Using imagination to reduce snacking
Wednesday, 08 March, 2023
The so-called ‘meal-recall effect’ — remembering a recent meal — can reduce how much food a person will eat later, according to research at University of Cambridge. The researchers investigated the effects of imagining that a recent meal was twice as big and satisfying as reality and the effects of recalling a recent meal in detail.
In an experiment involving 151 participants, the researchers found that imagining a meal as larger resulted in 24 g fewer biscuits being eaten later — equivalent to approximately two biscuits, or 122 kcal fewer. Vividly recalling the meal, as if to relive eating it, did not elicit the meal-recall effect.
Lead author Joanna Szypula said, “Your mind can be more powerful than your stomach in dictating how much you eat.”

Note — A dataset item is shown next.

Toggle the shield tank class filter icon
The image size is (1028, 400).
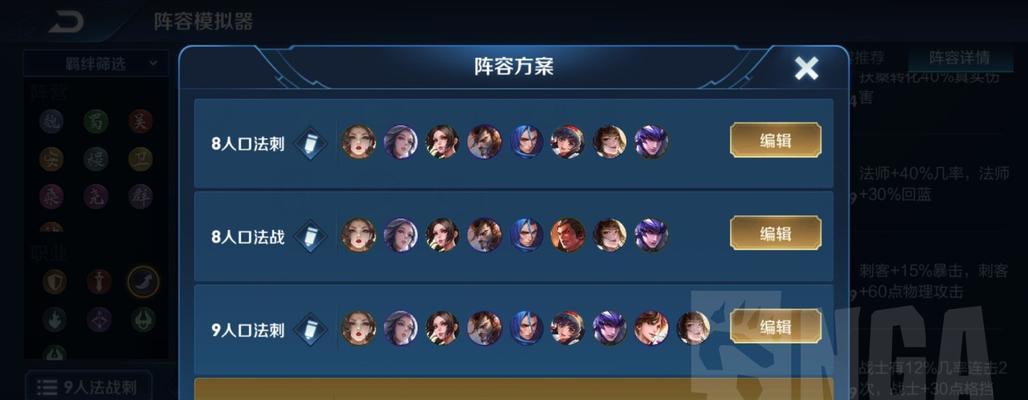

Participants in the experiment were given a microwave ready meal of rice and sauce and a cup of water. They were asked to finish the meal if possible, but not if it made them uncomfortably full. The participants were then asked not to eat anything for three hours and invited back into the lab to perform imagination tasks before a ‘taste test’ of biscuits.
The participants were randomly split into five different groups. In three of the groups, participants were asked to recall their recent lunch at the lab. They were then asked to either imagine moving their recent lunch around a plate, recall eating their recent lunch in detail or imagine that their recent lunch was twice as big and filling as it really was. The fourth group was shown a photo of spaghetti hoops in tomato sauce and asked to write a description of it before imagining moving the food around a plate. The fifth group was given the same tasks, but experimenters swapped spaghetti for stationery (paperclips and rubber bands).
Next, all participants took part in a bogus ‘taste test’ of chocolate fingers, digestives and chocolate chip cookies. The most biscuits were eaten by the group who imagined spaghetti hoops (75.9 g), followed by the group who had been asked to imagine stationery (75.5 g). The group who had been asked to imagine moving their lunch around the plate ate the third greatest quantity of biscuits (72.0 g), followed by the group who relived eating their lunch (70.0 g). Those people who imagined their meal twice as big ate the fewest biscuits (51.1g).
“More research is needed to understand how and why the meal-recall effect works,” Szypula said. “This might mean that we are able to harness the effect in a more efficient way and possibly offer valuable advice to people.”